China likely will cut off several military exchanges with the U.S. Pacific Command, cancel some high-level visits and end limited cooperation with Washington on arms proliferation, said U.S. officials familiar with internal assessments of the arms sale.
However, the officials said they do not expect a complete break in military ties with Beijing, as occurred temporarily in 2008 and last year after deals were announced.
“China does not want a major disruption in relations,” said one official, who noted that Beijing’s key priority is avoiding a spat with the United States as communist leaders prepare for the transition from President Hu Jintao to Vice President Xi Jinping, set for the fall of 2012.
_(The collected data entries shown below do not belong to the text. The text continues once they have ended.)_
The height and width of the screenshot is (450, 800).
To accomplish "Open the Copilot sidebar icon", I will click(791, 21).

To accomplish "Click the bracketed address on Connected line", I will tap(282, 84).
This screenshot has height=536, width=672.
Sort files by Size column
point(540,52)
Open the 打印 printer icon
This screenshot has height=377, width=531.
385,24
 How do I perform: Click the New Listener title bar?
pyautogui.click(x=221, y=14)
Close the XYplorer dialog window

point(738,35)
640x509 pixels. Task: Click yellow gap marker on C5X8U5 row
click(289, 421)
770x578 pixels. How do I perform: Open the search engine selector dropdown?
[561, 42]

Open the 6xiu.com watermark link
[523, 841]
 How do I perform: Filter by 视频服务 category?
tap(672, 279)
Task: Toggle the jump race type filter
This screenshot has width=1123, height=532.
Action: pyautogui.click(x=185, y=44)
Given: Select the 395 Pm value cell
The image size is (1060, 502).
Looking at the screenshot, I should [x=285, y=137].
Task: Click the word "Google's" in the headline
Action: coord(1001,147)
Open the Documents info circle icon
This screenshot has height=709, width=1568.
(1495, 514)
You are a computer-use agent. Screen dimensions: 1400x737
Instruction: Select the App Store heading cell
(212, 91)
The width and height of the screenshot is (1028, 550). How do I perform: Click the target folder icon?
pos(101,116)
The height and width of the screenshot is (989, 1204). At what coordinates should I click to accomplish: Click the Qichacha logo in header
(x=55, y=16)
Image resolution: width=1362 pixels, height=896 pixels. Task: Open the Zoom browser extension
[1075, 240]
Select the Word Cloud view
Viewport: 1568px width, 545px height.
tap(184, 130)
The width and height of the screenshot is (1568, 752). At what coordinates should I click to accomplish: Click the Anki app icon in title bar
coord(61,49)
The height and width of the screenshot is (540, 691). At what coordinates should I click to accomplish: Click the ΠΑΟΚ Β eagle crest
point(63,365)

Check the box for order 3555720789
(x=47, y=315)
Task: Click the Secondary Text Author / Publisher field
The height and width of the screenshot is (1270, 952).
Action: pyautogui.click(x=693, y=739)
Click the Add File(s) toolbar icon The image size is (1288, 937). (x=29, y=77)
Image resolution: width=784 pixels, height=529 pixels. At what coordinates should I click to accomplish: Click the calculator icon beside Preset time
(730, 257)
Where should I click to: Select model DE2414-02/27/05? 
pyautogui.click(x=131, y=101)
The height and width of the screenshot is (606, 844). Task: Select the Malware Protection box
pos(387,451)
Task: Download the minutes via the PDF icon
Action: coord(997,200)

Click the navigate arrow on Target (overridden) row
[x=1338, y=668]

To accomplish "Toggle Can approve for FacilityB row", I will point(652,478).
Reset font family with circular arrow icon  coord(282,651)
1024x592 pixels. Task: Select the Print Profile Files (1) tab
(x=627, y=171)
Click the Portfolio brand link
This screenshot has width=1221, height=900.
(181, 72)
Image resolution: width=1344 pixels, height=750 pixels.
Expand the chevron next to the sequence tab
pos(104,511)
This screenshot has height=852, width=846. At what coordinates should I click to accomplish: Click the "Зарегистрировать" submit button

The Chinese military on its own, however, could undertake some reprisals, as it did in 2007 by blocking the aircraft carrier USS Kitty Hawk from making a scheduled Thanksgiving Day port call to Hong Kong.
The Obama administration is expected to announce as early as Wednesday the sale of a package of equipment and weapons worth $5.8 billion to upgrade Taiwan’s fleet of 145 F-16 jets.
In agreeing to the upgrades, President Obama and White House officials rejected a proposal sought by some in the administration to offer Taiwan 66 new and more advanced F-16 C/D jets.
Administration officials briefed Congress on the deal Friday and are defending the decision not to sell new jets by asserting that the upgrades will give modernized Taiwanese F-16s a “near C/D” capability.
A congressional military specialist, however, said the expected arms package will be insufficient in bolstering Taiwan’s air power.
The White House turned down the sale of C/D jets because of concerns that the sale would upset relations with China more than a sale to upgrade older jets, the officials said.
The study concludes that Taiwan’s military should buy short-takeoff and vertical-landing jets such as the British-design AV-8B Harrier jump jet or the new F-35B vertical-takeoff version, according to the officials familiar with the aircraft.
That conclusion was based on anticipated Chinese missile strikes against Taiwanese airfields with cratering munitions that would thwart takeoffs by F-16s and other jets.
A defense official said that conclusion appears skewed to support the administration’s decision not to sell new F-16s by highlighting airstrip vulnerability.